Dr. Christian Domingo Ribas: Caso clínico real sobre la estabilidad de los fenotipos

  • Historia clínica de la paciente

    En la actualidad, la paciente tiene 58 años.

    Fue remitida hace 14 años a la Unidad de Asma de la Corporació Parc Taulí por mal control del asma.

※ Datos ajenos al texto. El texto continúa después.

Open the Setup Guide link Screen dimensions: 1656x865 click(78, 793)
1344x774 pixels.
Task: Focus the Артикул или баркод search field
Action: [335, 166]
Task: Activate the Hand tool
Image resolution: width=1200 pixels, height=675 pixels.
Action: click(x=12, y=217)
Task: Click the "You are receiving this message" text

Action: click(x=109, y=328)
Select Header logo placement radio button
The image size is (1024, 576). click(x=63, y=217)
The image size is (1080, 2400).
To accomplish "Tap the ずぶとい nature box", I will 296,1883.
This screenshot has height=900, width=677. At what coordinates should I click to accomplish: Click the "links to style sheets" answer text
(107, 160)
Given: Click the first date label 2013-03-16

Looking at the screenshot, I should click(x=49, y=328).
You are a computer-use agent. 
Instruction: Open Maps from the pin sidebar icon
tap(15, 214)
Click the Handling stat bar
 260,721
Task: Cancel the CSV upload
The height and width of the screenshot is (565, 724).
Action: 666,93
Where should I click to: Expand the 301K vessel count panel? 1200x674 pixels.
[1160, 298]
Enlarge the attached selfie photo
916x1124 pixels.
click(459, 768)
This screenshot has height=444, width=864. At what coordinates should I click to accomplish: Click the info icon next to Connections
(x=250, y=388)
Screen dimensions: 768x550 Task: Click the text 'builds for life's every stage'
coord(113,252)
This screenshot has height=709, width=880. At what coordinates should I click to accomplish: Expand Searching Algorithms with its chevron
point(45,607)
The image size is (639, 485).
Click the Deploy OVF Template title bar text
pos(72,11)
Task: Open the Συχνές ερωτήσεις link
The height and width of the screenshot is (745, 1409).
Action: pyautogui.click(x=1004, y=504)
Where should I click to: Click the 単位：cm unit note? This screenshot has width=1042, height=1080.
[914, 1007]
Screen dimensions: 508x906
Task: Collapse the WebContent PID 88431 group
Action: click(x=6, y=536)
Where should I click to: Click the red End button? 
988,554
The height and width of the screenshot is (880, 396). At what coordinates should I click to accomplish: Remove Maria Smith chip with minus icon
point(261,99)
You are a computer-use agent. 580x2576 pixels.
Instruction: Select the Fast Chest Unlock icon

    Se trataba entonces de una mujer de 44 años:

    • sin alergias a fármacos
    • sin contacto con animales
    • nunca había fumado
    • llevaba más de 10 años sin trabajar debido a su asma
    • previamente había trabajado en una tienda de fotografía e impresión


    Como tratamiento de base, la paciente recibía:

    • Seretide: 50/500
    • Acuhaler: 1 inhalación cada 12 horas.
    • Montelukast 10 mg: 1 comprimido por la noche.
    • Spiriva HandiHaler: 1 inhalación al día.
    • Salbutamol a demanda.


    Como antecedentes patológicos destacaban:

    • Clínica de reflujo gastroesofágico leve en el contexto de una hernia hiatal de pequeño tamaño, que trataba durante los periodos sintomáticos con omeprazol 20 mg/día V.O.
    • Rinitis sin predominio estacional; en una ocasión, por persistencia de las sensación de nariz tapada se le detectaron pequeños pólipos.
    • Asma de debut a los 23 años catalogado a nivel de asistencia primaria como alérgico.


    Motivo de derivación: 

    • Se trataba de una paciente con asma grave mal controlada y con tratamiento convencional.
    • Había presentado durante el año previo 4 exacerbaciones graves que requirieron sendos ciclos de corticosteroides orales.
    • En el momento de la visita, la paciente refirió haber presentado un empeoramiento abrupto en el contexto de un episodio de febrícula (temperatura axilar de 37,8 ºC) con tos y sin expectoración.